**WHAT YOU NEED TO DO**:
Your output should be everything below from the line containing "Instruction: Click the" down to the line containing "Given: Collapse the build folder", both ends included, copied exactly, with pictures left out.

**DATA SUPPLIED**:
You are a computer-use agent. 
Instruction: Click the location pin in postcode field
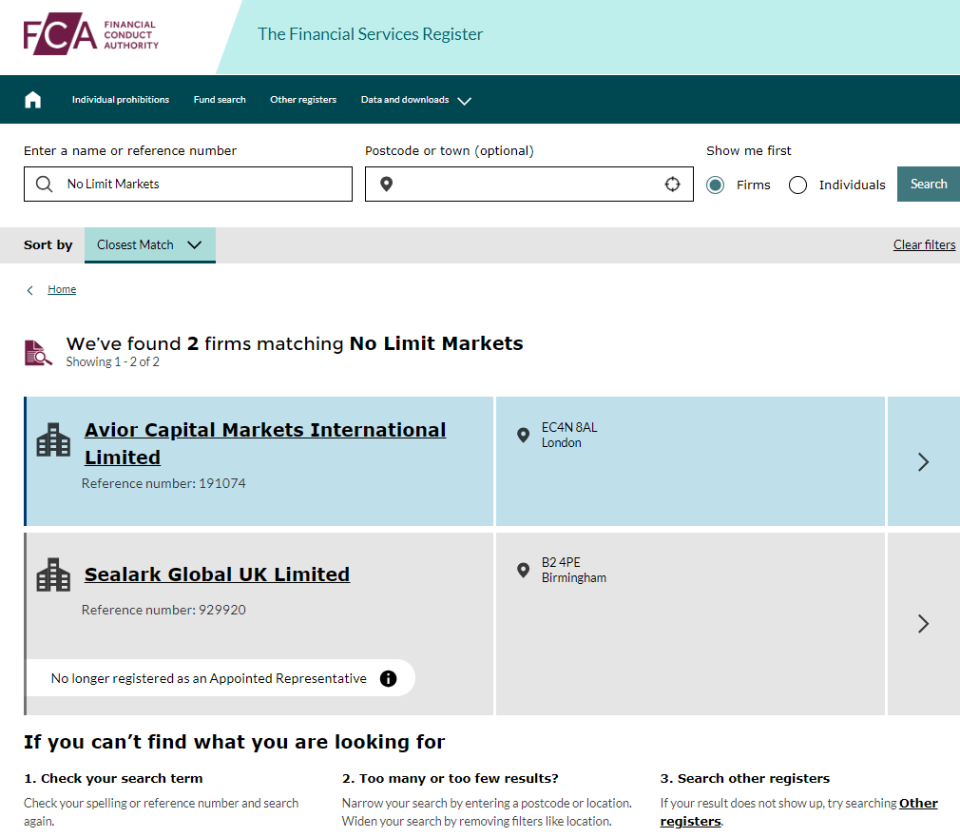[386, 185]
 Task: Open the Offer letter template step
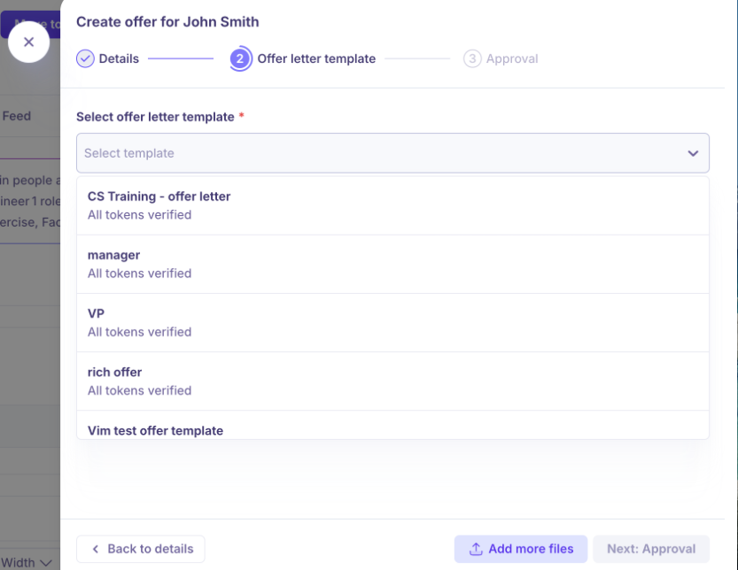click(x=316, y=58)
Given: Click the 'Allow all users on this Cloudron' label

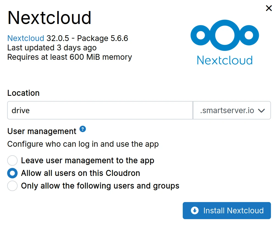Looking at the screenshot, I should 81,173.
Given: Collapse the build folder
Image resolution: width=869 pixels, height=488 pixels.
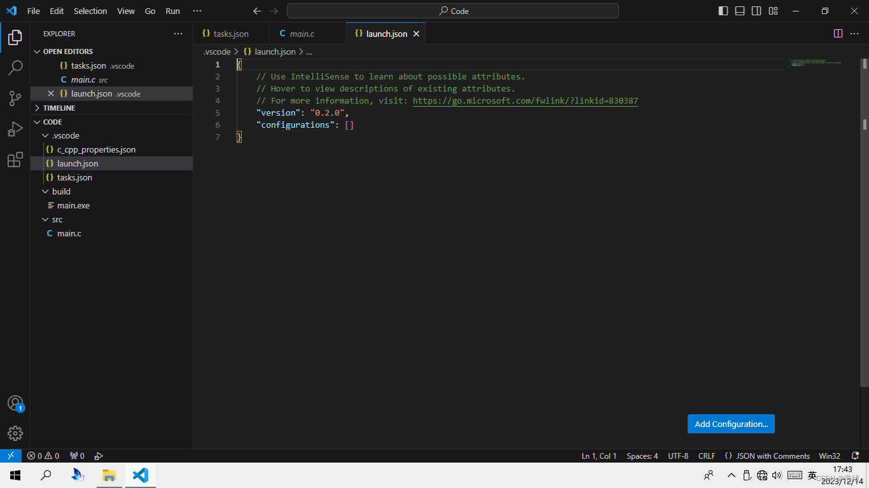Looking at the screenshot, I should (61, 191).
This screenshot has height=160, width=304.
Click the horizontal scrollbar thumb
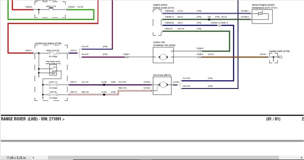[x=164, y=158]
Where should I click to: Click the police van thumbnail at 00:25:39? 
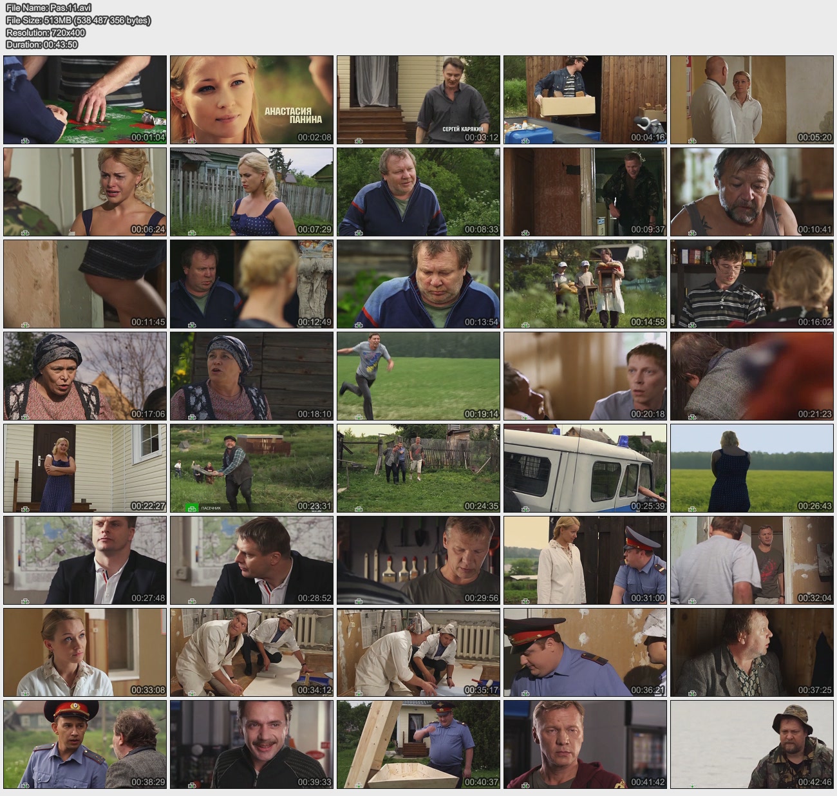point(585,468)
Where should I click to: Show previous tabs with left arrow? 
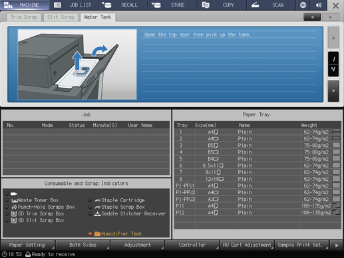(x=312, y=17)
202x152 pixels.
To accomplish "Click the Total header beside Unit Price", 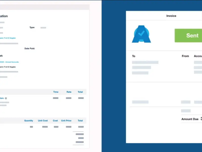I will 80,121.

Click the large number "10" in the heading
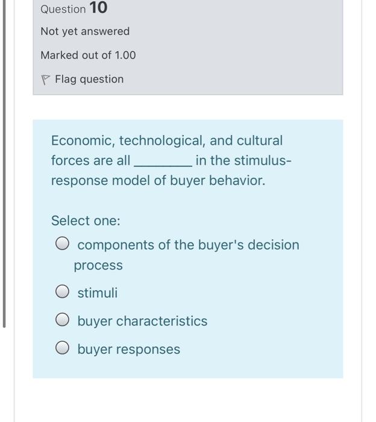tap(98, 8)
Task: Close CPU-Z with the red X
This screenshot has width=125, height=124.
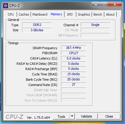Action: [115, 4]
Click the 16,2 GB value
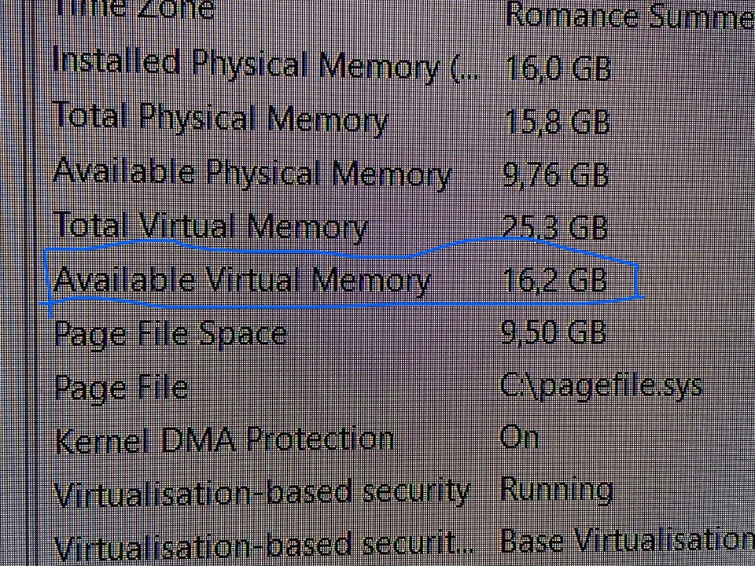Viewport: 755px width, 566px height. (x=554, y=280)
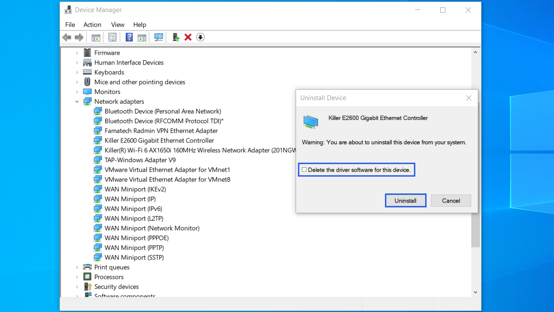
Task: Select TAP-Windows Adapter V9 in the tree
Action: click(x=140, y=160)
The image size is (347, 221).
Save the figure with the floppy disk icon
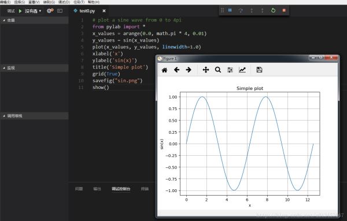(x=259, y=70)
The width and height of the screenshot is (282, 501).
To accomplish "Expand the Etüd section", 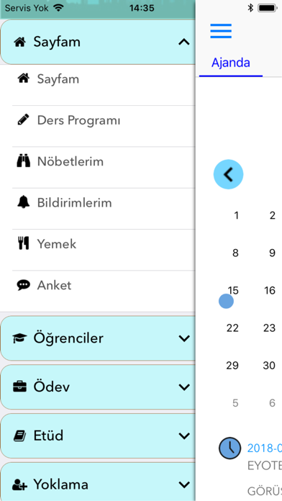I will (98, 435).
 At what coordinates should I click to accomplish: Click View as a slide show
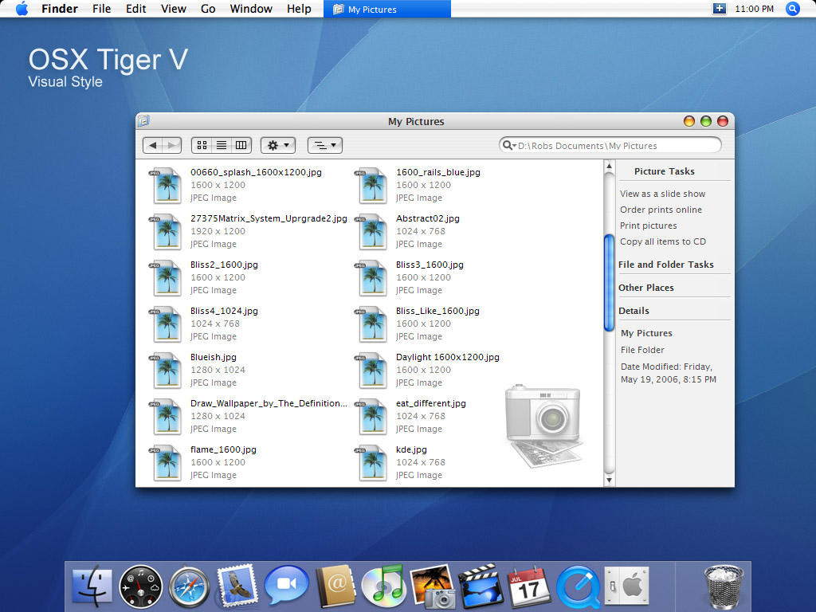point(663,194)
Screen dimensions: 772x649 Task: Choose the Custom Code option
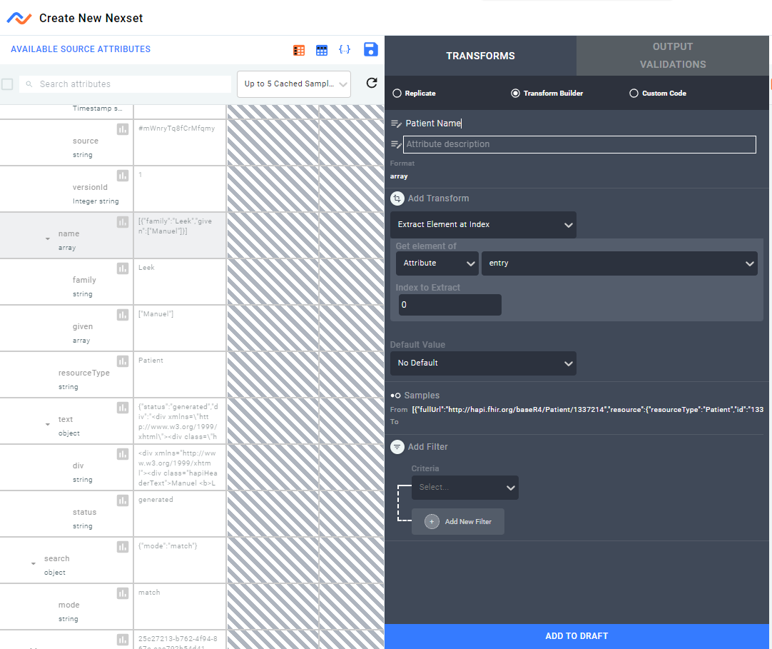(634, 93)
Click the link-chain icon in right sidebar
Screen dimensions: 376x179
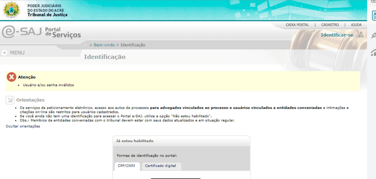[373, 35]
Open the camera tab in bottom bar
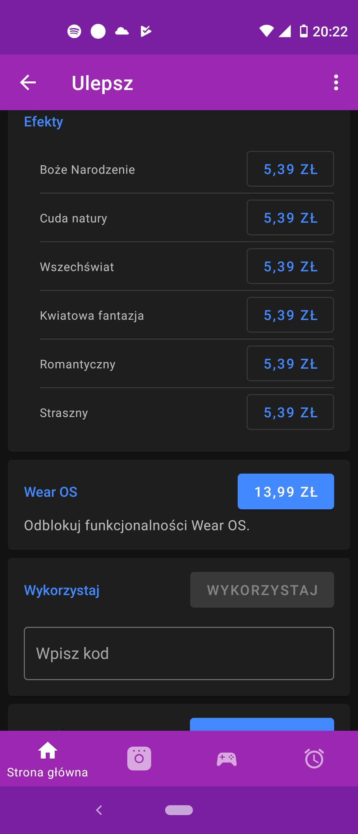 tap(139, 758)
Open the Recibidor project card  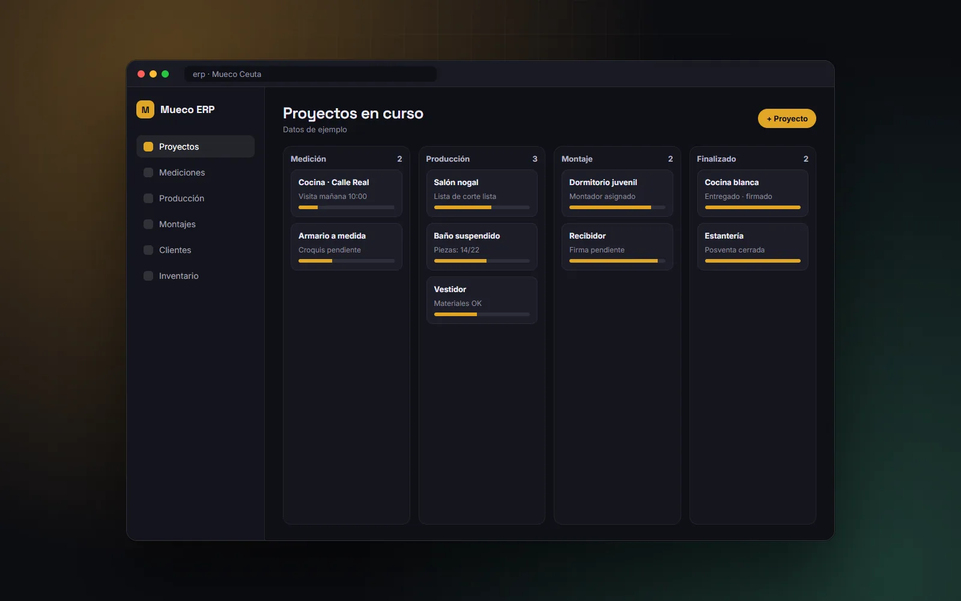[x=617, y=246]
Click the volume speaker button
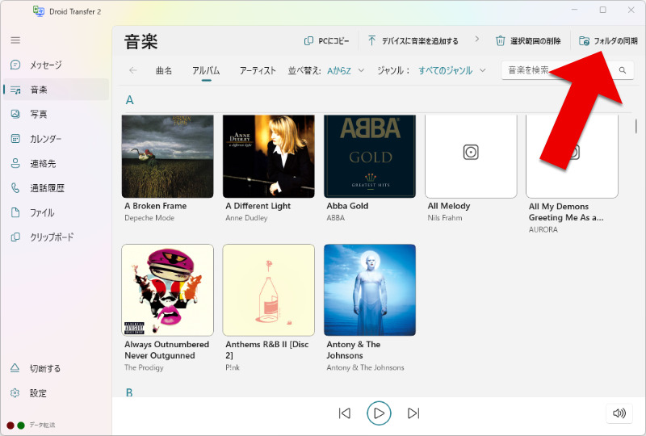 [x=619, y=413]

**TASK ANSWER**:
Instruction: Click the location pin in postcode field
[386, 185]
 Task: Open the Offer letter template step
click(x=316, y=58)
Given: Click the 'Allow all users on this Cloudron' label

Looking at the screenshot, I should 81,173.
Given: Collapse the build folder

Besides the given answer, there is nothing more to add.